С развитием биомедицинских технологий связано также распространение идеологии так называемых репродуктивных прав. Данная система взглядов предполагает приоритет половой и социальной реализации личности над заботой о будущем ребенка, о духовном и физическом здоровье общества, о его нравственной устойчивости. Соответственно пути к деторождению, не согласные с замыслом Творца жизни, церковь не может считать нравственно оправданными. Если муж или жена неспособны к зачатию ребенка, а терапевтические и хирургические методы лечения бесплодия не помогают супругам, им следует со смирением принять свое бесчадие как особое жизненное призвание. Пастырские рекомендации в подобных случаях должны учитывать возможность усыновления ребенка по обоюдному согласию супругов. Согласно официальной Русской православной церкви, к допустимым средствам медицинской помощи может быть отнесено искусственное оплодотворение половыми клетками мужа, поскольку оно не нарушает целостности брачного союза, не отличается принципиальным образом от естественного зачатия и происходит в контексте супружеских отношений. Манипуляции же, связанные с донорством половых клеток, нарушают исключительность брачных отношений, допуская вторжение в них третьей стороны. Кроме того, такая практика поощряет безответственное отцовство и материнство, заведомо освобожденных от обязательств по отношению к тем, кто является «плотью от плоти» анонимных доноров. Использование донорского материала подрывает основы семейных взаимосвязей, поскольку предполагает наличие у ребенка, помимо «социальных», еще и так называемых биологических родителей. «Суррогатное материнство», то есть вынашивание оплодотворенной яйцеклетки женщиной, которая после родов возвращает ребенка «заказчикам», противоестественно и морально недопустимо даже в тех случаях, когда осуществляется на некоммерческой основе. Эта методика предполагает разрушение глубокой эмоциональной и духовной близости, устанавливающейся между матерью и младенцем уже во время беременности.

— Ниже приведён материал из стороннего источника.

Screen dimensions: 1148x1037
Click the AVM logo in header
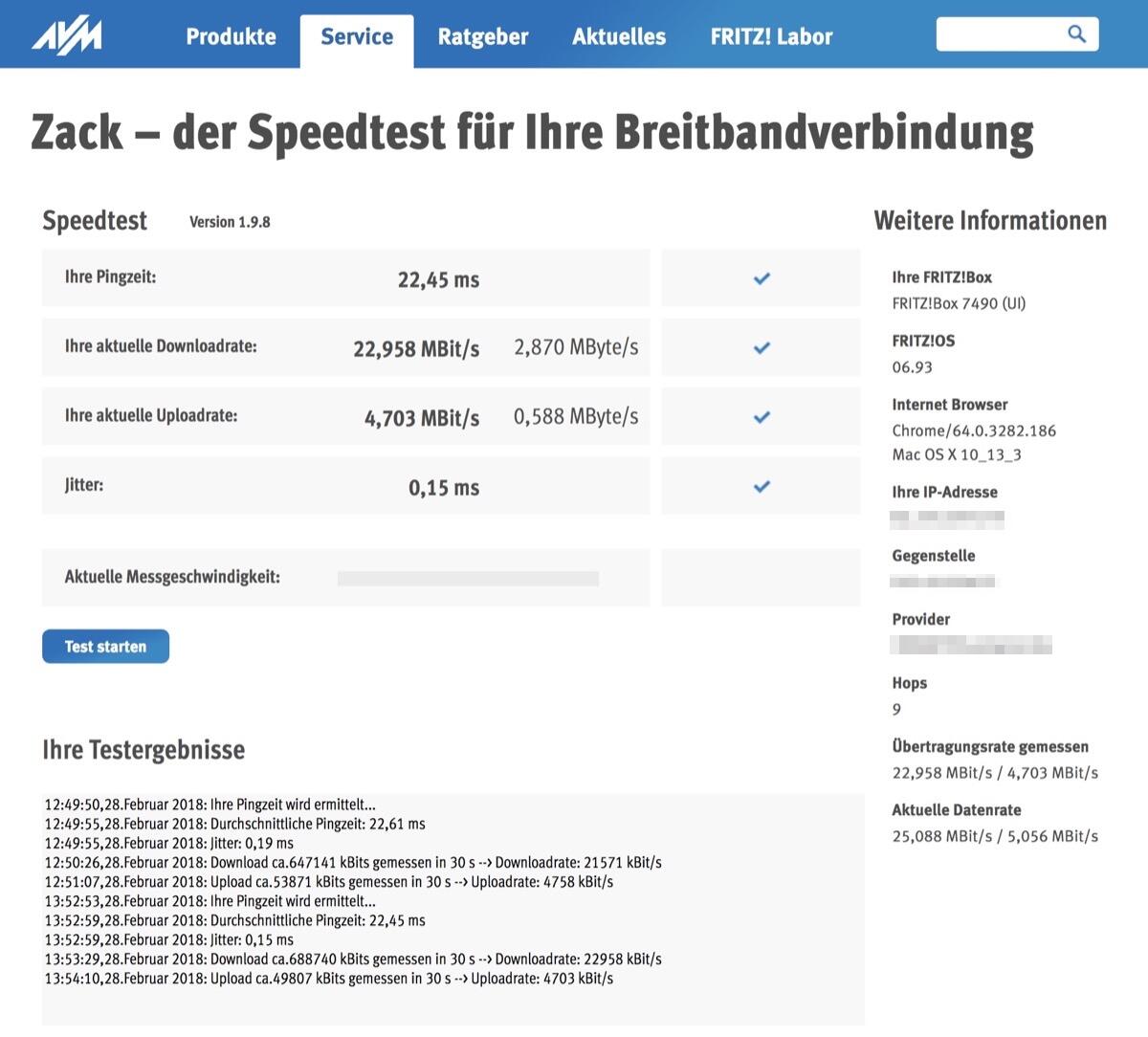[x=67, y=36]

Нравственно недопустимыми, согласно канонам православной церкви, являются также все разновидности экстракорпорального (вне-телесного) оплодотворения, предполагающие заготовление, консервацию и намеренное разрушение «избыточных» эмбрионов.

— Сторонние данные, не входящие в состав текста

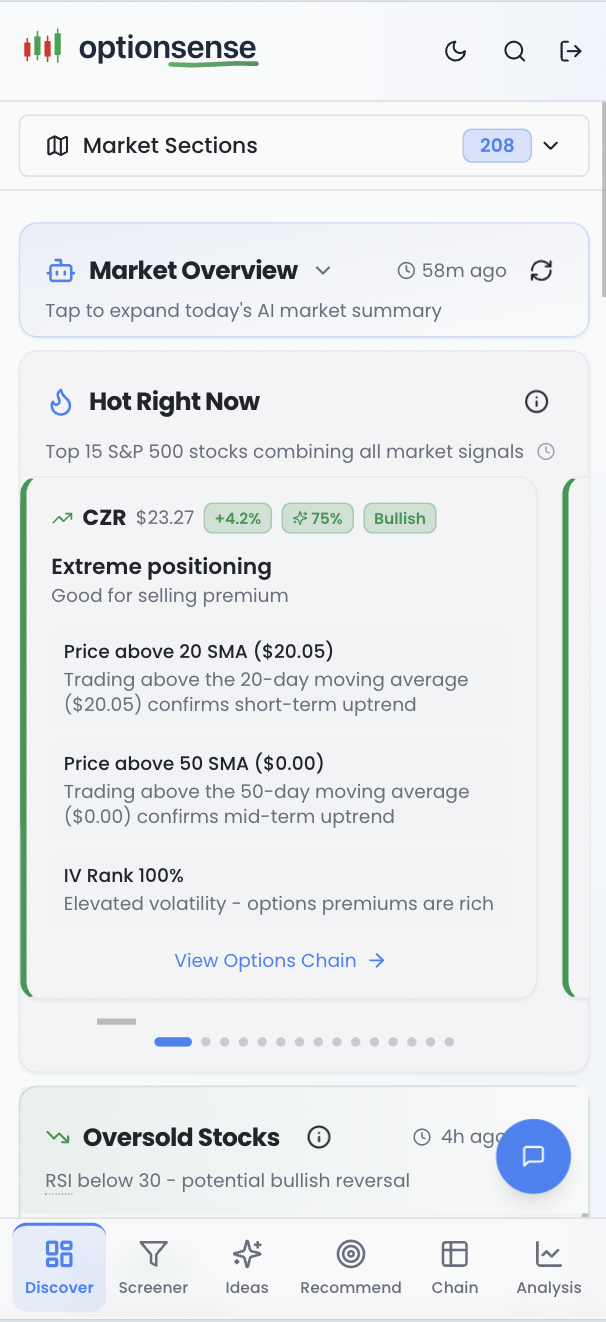Switch to the Screener tab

Оплодотворение одиноких женщин с использованием донорских половых клеток или реализация «репродуктивных прав» одиноких мужчин, а также лиц с так называемой нестандартной ориентацией, лишает будущего ребенка права иметь мать и отца. Согласно позиции православной церкви, употребление репродуктивных методов вне контекста благословенной Богом семьи становится формой богоборчества, осуществляемого под прикрытием защиты автономии человека и превратно понимаемой свободы личности.
Привлекая внимание людей к нравственным причинам недугов, церковь вместе с тем приветствует усилия медиков, направленные на врачевание наследственных болезней. Однако целью генетического вмешательства не должно быть искусственное «усовершенствование» человеческого рода и вторжение в Божий план о человеке.
Оставаясь верной соблюдению заповеди Божией «не убивай» (Исх. 20:13), Священное Писание и церковь не может признать нравственно приемлемой эвтаназию. Учение церкви недвусмысленно осуждают гомосексуальные связи, усматривая в них искажение богоданной природы человека. «Если кто ляжет с мужчиной, как с женщиной, то оба они сделали мерзость» (Лев. 20:13). Библия повествует о тяжком наказании, которому Бог подверг жителей Содома (Быт. 19:1-29), по толкованию святых отцов, именно за грех мужеложства.